EU failure on poverty goals is not an option: why the solution starts with minimum income

In March this year, the European Parliament took a significant step forward in the fight against poverty in Europe. At a time when the cost of living is simply too high for so many people, MEPs sent a bold message calling for an EU framework directive on minimum income. For the EU to meet its goals on reducing poverty, it’s imperative that we listen to that call. 

We don’t have to look far to see the impact poverty is having across Europe. The insecurity and instability of recent years has exacerbated the precarious position that millions of people were already facing.  

What the global pandemic, the invasion of Ukraine and the rising cost of living have all demonstrated, is how truly vulnerable our societies are. Rather than being resilient to current and future crises, where we can rely on robust social protection for all, EU member states have been allowing people to fall through the gaps without an adequate safety net to catch them. Currently 95.3 million in the EU are estimated to be at risk of poverty and social exclusion – with one in five being children.  

The EU’s headline poverty target is to reduce the number of people at risk of poverty or social exclusion by at least 15 million by 2030. There is no doubt that this problem requires increased ambition and commitment to turn the tables on poverty in Europe. However, when you look closely at national social safety nets in place in the EU, despite some areas of progress, they are far from meeting the standard of support that is needed. Shockingly, there are currently no minimum income schemes in any EU member state that guarantee recipients can live above the poverty line.  

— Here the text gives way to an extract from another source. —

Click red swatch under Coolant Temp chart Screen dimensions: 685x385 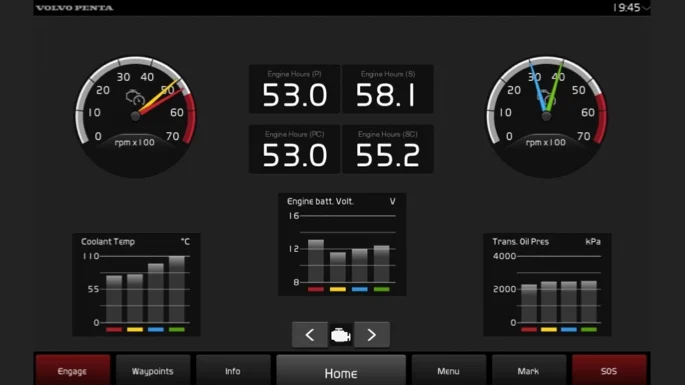(x=114, y=330)
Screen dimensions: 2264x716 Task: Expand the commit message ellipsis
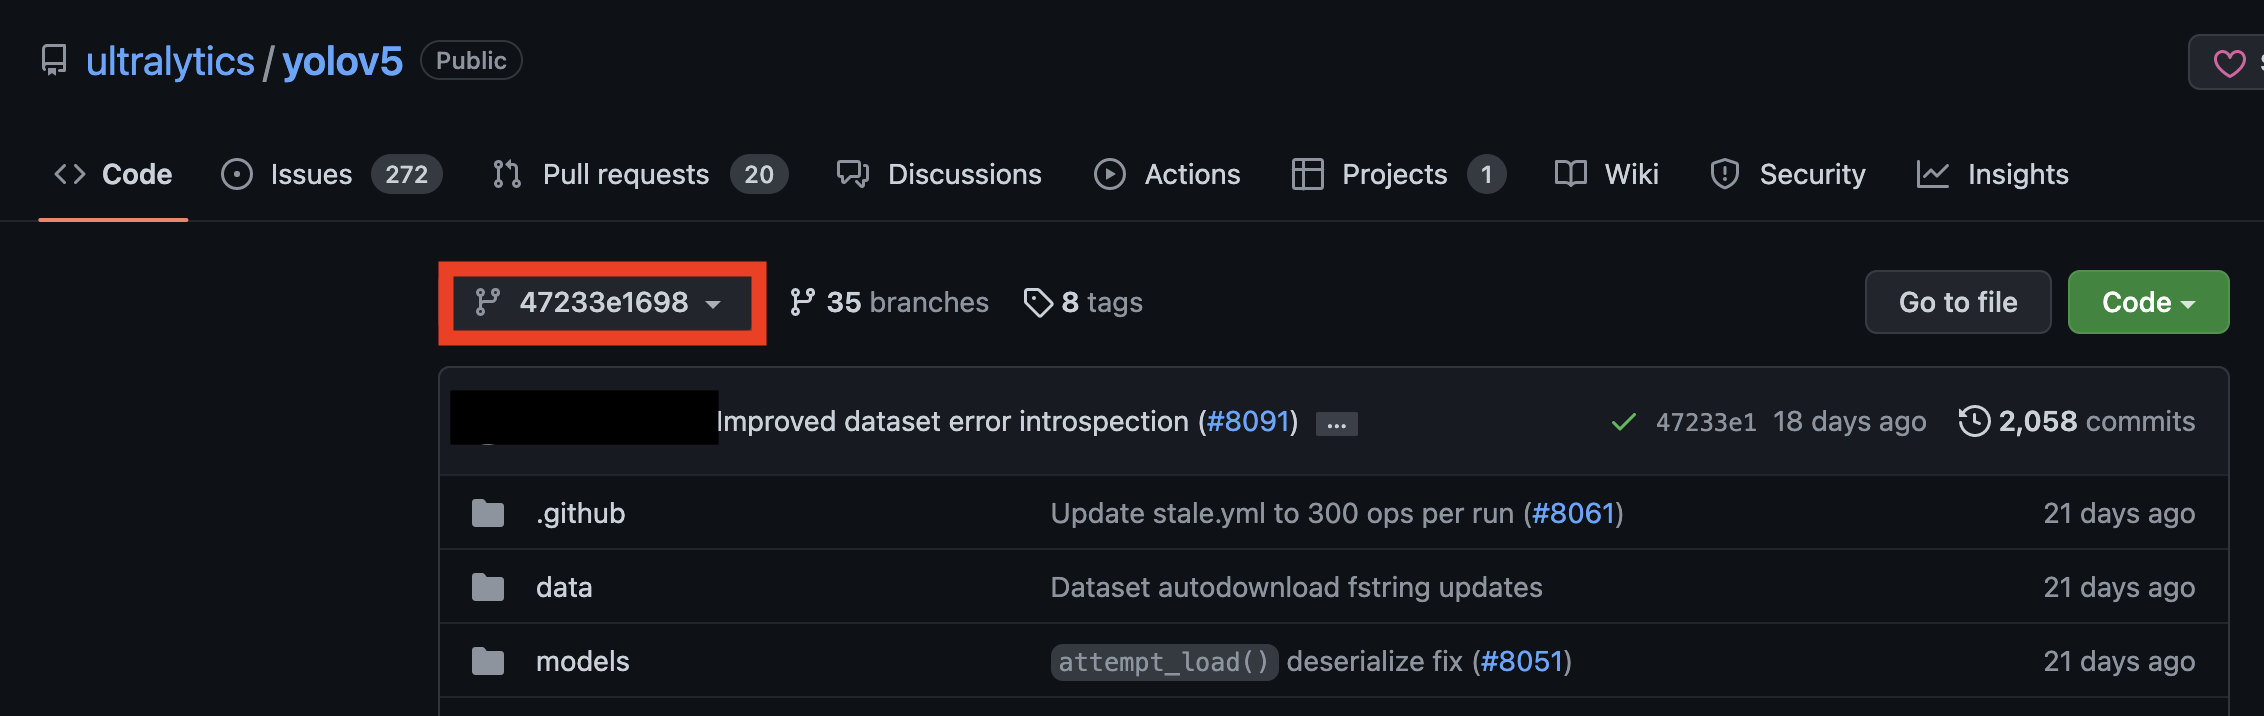pyautogui.click(x=1336, y=424)
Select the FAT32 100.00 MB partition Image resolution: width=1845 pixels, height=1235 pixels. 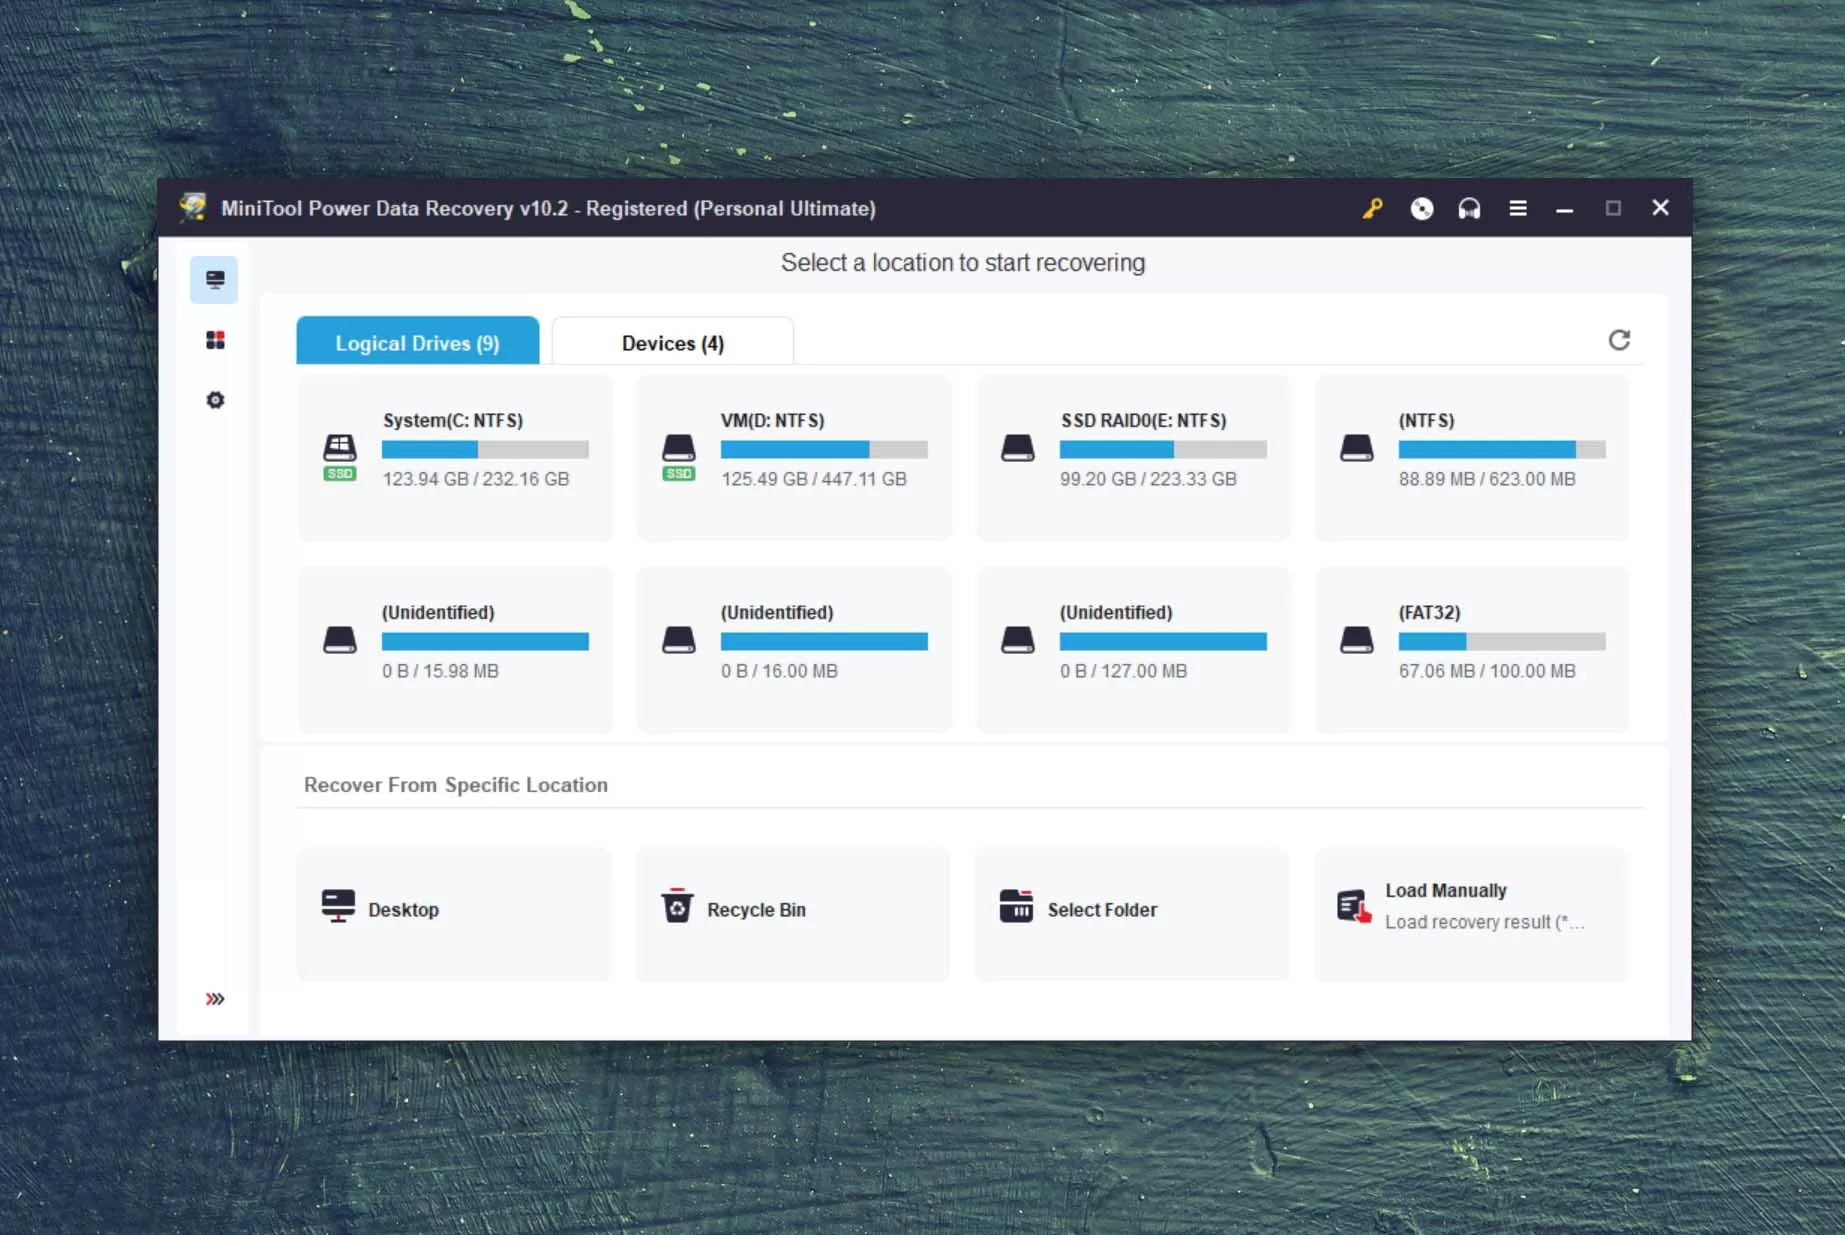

Without the security of being entitled to a minimum standard of living, it is little wonder that Eurobarometer’s 2022 survey found that 82% of Europeans are concerned about poverty and social exclusion. As one of the last defences against poverty for people in vulnerable situations, minimum income schemes are a lifeline for people who, whether in or out of employment, would otherwise lack sufficient resources to live in dignity.  

Over the past couple of years, political momentum has been building to ensure these critical social safety nets are strengthened, including a Council Recommendation on minimum income adopted in January 2023. However, with member states failing for years to adjust their schemes, a much bigger push will be required if the EU is ever to achieve its targets on combating poverty.  

To set the EU on the path that will bring tangible, impactful change in its fight against poverty, we must go beyond recommendations and enforce binding measures.  It is time to champion an EU framework directive that will demand that everyone, no matter where you live in the EU, has access to a decent standard of living. 

It is crucial that the European Parliament’s call for stronger action on protecting the most vulnerable back in March, including the call for an EU directive, does not lose its potency. With the EU’s failure to achieve its previous poverty goal being labelled a “defeat for social rights” by the UN Special Rapporteur on extreme poverty and human rights, a second failure cannot be an option.  

The upcoming EU elections are an opportunity for European parties to show their ambition for the next mandate and commit to binding legislation that will ensure a minimum standard of living for all. Through our ‘Over the Line’ campaign Social Platform and our members will be pushing for candidates to champion an EU Directive that will not only protect people in vulnerable situations, but will future-proof our societies for the challenges ahead.